September 2021
tl;dr: Replace MiMo-style (multiple-in-multiple-out) FPN with SiSo (single-in-single-out) neck to build fast and accurate object detector.
Overall impression
This paper delves deep into the success of FPN and proposes that only one feature level can achieve same level of performance.
The success of FPN are due to two factors: 1) multi-level fusion and 2) divide and conquer of label assignment. The paper demonstrates that SiMo structure can also achieve quite good performance, thus we can conclude that
- C5 level feature (32x downsample) carries sufficient context for detecting objects on various scales
- multi-scale feature fusion is far less critical than divide-and-conquer.
The paper still builds on RetinaNet and can achieve better performance with 57% reduction in FLOPS.
Both ATSS and YOLOF deal with topk anchors. ATSS focuses on dynamically adjusting the threshold to balance the pos/neg anchors based on topk anchors. YOLOF focuses on having balanced pos/neg samples, by ignoring pos samples beyond topk.
Key ideas
- Past work using only one level feature
- CenterNet also uses single level feature but uses C2 (downsample rate of 4). This high-res feature map brings enormous memory cost.
- DETR only uses C5 features. Transformers are hard to train.
- MiMo style FPN introduces tons of FLOPS in the decoder. Detecting objects on high-res features maps is expensive.

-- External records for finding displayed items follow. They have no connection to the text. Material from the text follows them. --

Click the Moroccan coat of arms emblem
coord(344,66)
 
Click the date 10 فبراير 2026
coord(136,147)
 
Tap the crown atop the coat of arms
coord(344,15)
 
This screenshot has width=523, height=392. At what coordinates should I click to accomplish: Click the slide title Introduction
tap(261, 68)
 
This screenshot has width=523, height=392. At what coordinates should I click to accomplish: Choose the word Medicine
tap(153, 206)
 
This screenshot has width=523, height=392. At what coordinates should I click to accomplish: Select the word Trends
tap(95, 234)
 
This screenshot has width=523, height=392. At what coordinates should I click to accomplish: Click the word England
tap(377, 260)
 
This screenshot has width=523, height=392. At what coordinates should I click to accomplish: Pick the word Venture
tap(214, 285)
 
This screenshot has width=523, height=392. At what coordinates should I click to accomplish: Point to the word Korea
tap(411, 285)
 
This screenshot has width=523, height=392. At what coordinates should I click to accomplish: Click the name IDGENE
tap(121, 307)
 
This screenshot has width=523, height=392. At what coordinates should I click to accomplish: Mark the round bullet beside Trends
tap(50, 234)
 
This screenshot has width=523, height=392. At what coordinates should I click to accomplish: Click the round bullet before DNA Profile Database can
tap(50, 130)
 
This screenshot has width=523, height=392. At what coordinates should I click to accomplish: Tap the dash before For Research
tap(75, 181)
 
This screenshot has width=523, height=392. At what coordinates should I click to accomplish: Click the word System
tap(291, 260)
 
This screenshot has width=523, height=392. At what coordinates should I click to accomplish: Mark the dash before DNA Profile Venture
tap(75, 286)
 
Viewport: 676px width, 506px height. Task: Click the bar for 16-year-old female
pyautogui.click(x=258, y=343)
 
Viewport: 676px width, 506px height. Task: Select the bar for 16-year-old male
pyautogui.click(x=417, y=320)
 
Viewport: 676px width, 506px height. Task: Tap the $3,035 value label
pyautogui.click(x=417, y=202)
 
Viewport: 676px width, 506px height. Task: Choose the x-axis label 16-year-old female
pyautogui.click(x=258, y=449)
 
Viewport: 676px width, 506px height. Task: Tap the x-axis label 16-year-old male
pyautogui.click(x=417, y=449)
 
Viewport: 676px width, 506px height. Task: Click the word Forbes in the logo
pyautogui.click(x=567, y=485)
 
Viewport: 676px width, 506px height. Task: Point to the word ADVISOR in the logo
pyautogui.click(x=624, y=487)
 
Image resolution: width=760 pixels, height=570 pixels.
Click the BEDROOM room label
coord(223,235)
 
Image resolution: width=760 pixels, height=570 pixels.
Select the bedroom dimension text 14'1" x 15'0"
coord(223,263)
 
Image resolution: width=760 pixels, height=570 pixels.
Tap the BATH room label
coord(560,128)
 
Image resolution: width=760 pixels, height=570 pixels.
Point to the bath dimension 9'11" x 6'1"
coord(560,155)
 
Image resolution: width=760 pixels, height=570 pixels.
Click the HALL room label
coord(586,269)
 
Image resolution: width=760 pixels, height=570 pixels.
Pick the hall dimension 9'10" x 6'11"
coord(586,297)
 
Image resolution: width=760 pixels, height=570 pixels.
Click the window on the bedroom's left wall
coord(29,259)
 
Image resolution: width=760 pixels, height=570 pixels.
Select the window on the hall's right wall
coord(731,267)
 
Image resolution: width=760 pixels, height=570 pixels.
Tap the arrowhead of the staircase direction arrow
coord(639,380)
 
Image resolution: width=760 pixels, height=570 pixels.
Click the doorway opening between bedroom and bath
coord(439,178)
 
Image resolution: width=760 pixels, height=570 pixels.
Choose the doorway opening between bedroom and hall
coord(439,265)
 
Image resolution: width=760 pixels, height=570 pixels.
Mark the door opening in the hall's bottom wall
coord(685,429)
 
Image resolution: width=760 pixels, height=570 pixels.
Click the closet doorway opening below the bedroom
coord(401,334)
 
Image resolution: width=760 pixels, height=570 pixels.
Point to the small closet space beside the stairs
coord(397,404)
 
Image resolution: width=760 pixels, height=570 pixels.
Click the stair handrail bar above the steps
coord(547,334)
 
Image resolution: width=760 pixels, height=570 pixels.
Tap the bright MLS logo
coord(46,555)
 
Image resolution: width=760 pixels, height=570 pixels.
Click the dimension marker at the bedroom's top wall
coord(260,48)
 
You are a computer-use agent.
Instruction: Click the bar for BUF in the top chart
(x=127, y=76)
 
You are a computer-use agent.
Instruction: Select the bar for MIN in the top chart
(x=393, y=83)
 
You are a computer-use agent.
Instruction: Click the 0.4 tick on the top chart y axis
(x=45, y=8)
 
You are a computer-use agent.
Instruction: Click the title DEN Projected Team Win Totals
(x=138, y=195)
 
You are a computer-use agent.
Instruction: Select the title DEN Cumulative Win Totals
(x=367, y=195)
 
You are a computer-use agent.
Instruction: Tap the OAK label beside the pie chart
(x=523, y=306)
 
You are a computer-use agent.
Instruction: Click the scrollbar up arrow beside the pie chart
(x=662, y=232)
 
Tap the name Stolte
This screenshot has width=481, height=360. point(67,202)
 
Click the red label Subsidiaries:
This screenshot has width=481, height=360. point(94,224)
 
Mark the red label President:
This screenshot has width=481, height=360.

- However, a simple SiSo neck on C5 does not work well. We have to use Dilated Encoder and Uniform Matching during training. (Uniform matching is more important).
- Dilated Encoder
- C5 features’ receptive field can only cover a limited range
- After added in dilated encoder, the receptive field grew bigger
- Skip connection is used to merge the features from the above and cover the engire range.
- Uniform Matching
- topk nearest anchor as positive anchors for each GT. This is similar to ATSS.
- Uniform matching ignores large IoU (>0.7) negative anchors and small IoU (<0.15) positive anchors.
Technical details
- In RetinaNet, IoU Matching is used to define pos/neg anchors. [0.5, \inf) is defined as positive, [0.4, 0.5) is ignored, [0, 0.4] is defined negative.
- Hungarian matching in DETR can be viewed as top-1 matching.
Notes
- Code walk-through in MMDetection
- link on github
- YOLOF is designed to work with anchor-based detectors, but this approach can perhaps help with anchor-free detector design as well. The paper also notes that the predefined anchors may leave some GT bbox not having any high-quality anchor boxes.